**Work task:** Starting with the line that contains "Meet Our Team (403, 1548)", copy out each line through the end of the entries below, exactly as written, and nothing else.

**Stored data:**

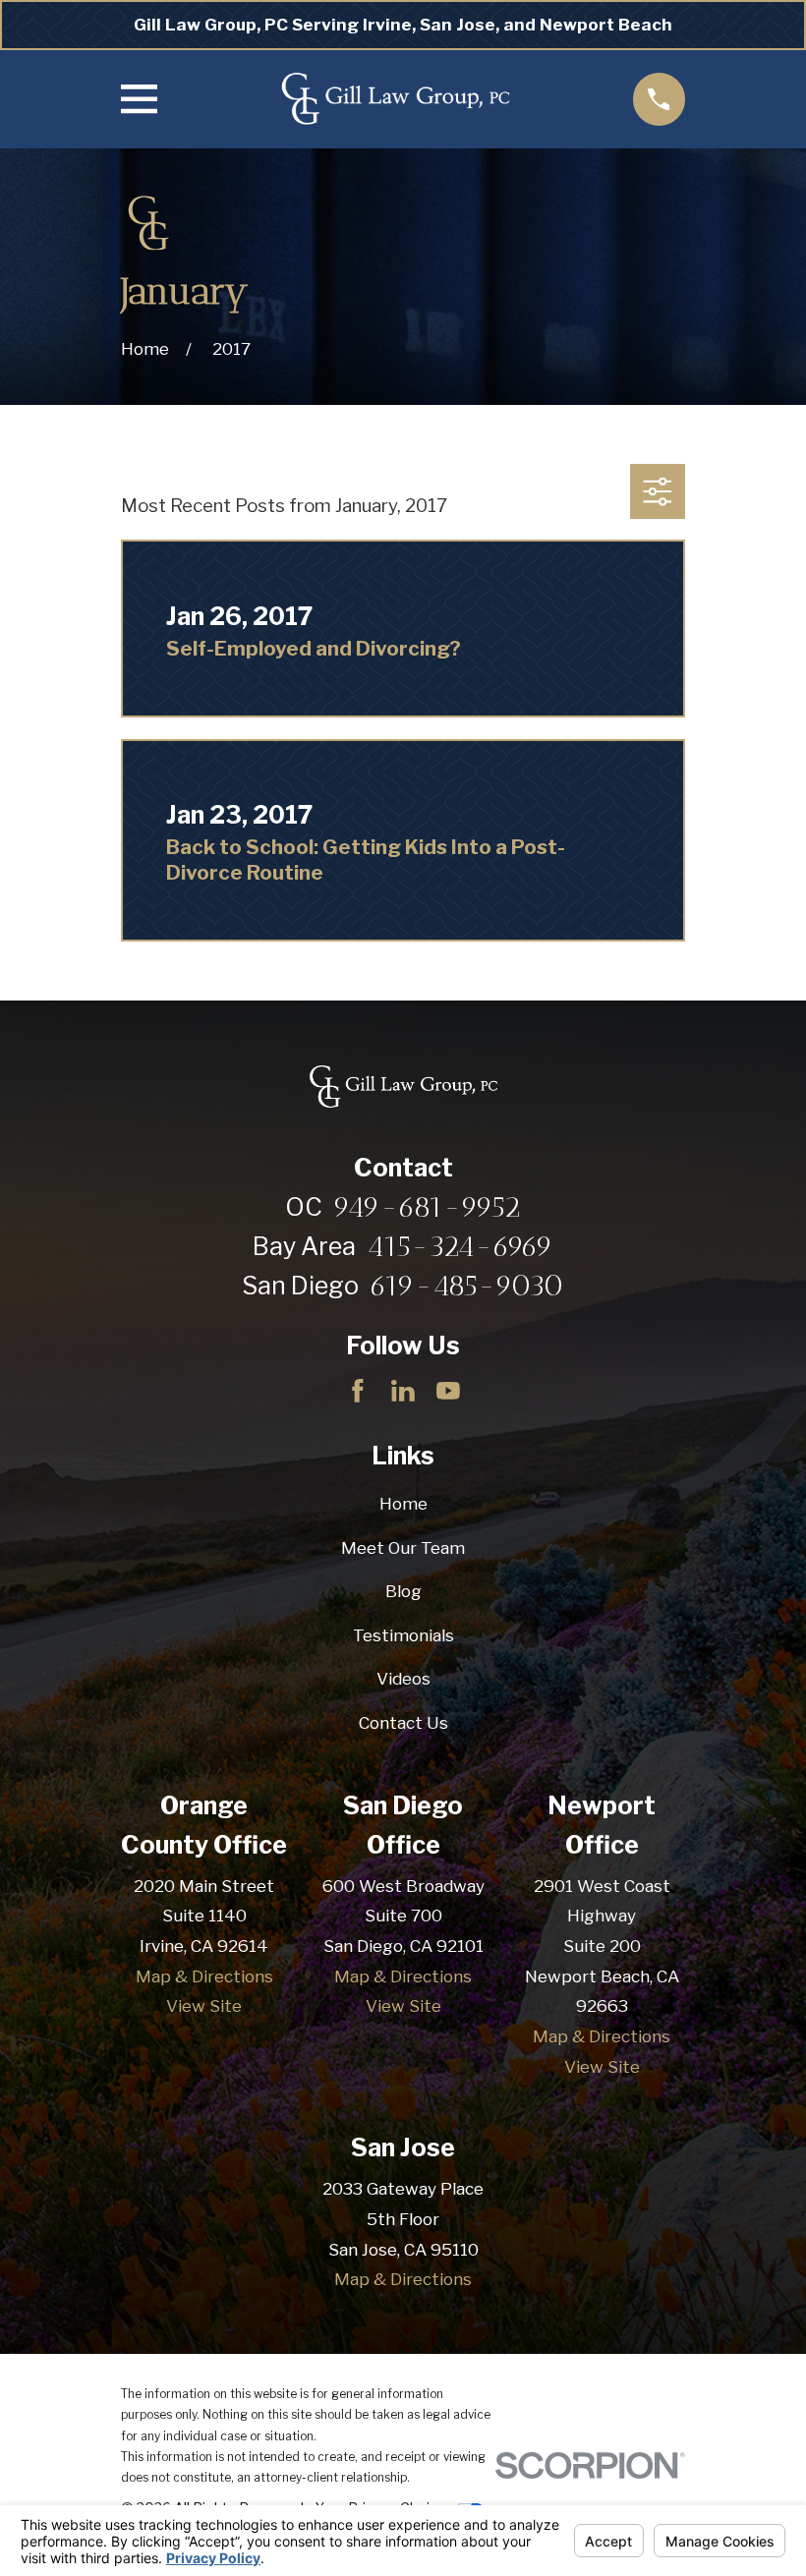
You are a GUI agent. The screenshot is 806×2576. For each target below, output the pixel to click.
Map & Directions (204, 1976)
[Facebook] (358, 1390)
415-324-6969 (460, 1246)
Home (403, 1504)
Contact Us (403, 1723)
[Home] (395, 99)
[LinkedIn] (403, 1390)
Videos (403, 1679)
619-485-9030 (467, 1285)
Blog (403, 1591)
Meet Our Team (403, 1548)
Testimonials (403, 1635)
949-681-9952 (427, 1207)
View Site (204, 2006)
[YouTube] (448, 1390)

**Answer space:**
Meet Our Team (403, 1548)
Testimonials (403, 1635)
949-681-9952 (427, 1207)
View Site (204, 2006)
[YouTube] (448, 1390)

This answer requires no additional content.